Das Ausüben von Gewalt vermittelt den Tätern das Gefühl, Macht über die Opfer zu haben. Das gilt nicht nur für körperliche Gewalt, sondern auch für psychische. Faustschlag, Messerstich und Schwitzkasten sind nicht die einzigen Mittel, mit denen Täter ihre vermeintliche Stärke demonstrieren. Schikanieren Schüler ihre Klassenkameraden für längere Zeit, ohne sie körperlich anzugreifen, sprechen Fachleute von Mobbing.
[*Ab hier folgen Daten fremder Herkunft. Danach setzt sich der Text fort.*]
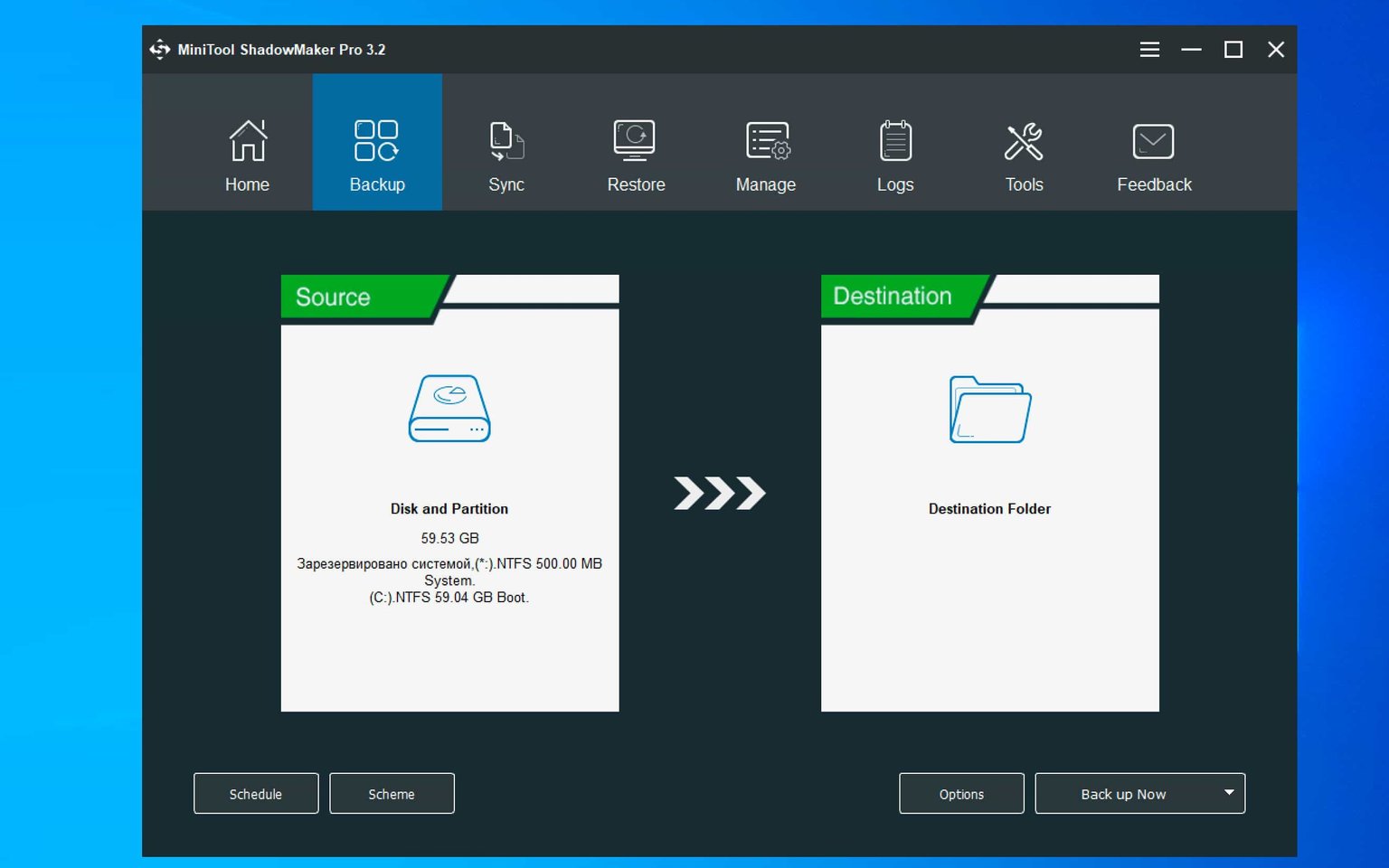
Task: Open the Restore section icon
Action: pos(634,140)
Mobbing kommt sogar häufiger vor als körperliche Gewalt. Bei einer Umfrage des Kriminologischen Forschungsinstitut Niedersachsen (KFN) gaben 11,4 Prozent der Schüler und Schülerinnen an, im letzten Jahr, Opfer einer Gewalttat geworden zu sein, aber 19,1 Prozent wurden gemobbt. Im Klartext: Etwa jeder zehnte Schüler wurde schon einmal Opfer einer Gewalttat, aber etwa jeder fünfte Schüler bereits einmal Opfer von Mobbing. Und Mobbing kann schlimm enden: Opfer von Mobbingattacken denken laut des KFN häufiger an Selbstmord.
Alles andere als selten
Beim Mobbing kennen sich übrigens Opfer und Täter meistens. Mädchen wurden mit rund 22 Prozent häufiger gemobbt als Jungen (etwa 17 Prozent). Dafür spielt sich aber körperliche Gewalt eher zwischen Jungen ab. Und Mobbing ist Schulsport: 80 Prozent aller Mobbing-Taten finden nach den Erkenntnissen des KFN im schulischen Umfeld statt.
Auch im Internet
Noch recht neu ist das sogenannte "Cyberbullying". Eine extreme Form, die durch neue Medien entstand. Die Täter nutzen soziale Netzwerke, Chatrooms, Foto- und Video-Funktionen von Handys, SMS und E-Mails, um andere Jugendliche zu demütigen, bloßzustellen und zu bedrohen. Das Problem: Was einmal öffentlich im Netz kursiert, lässt sich kaum mehr entfernen.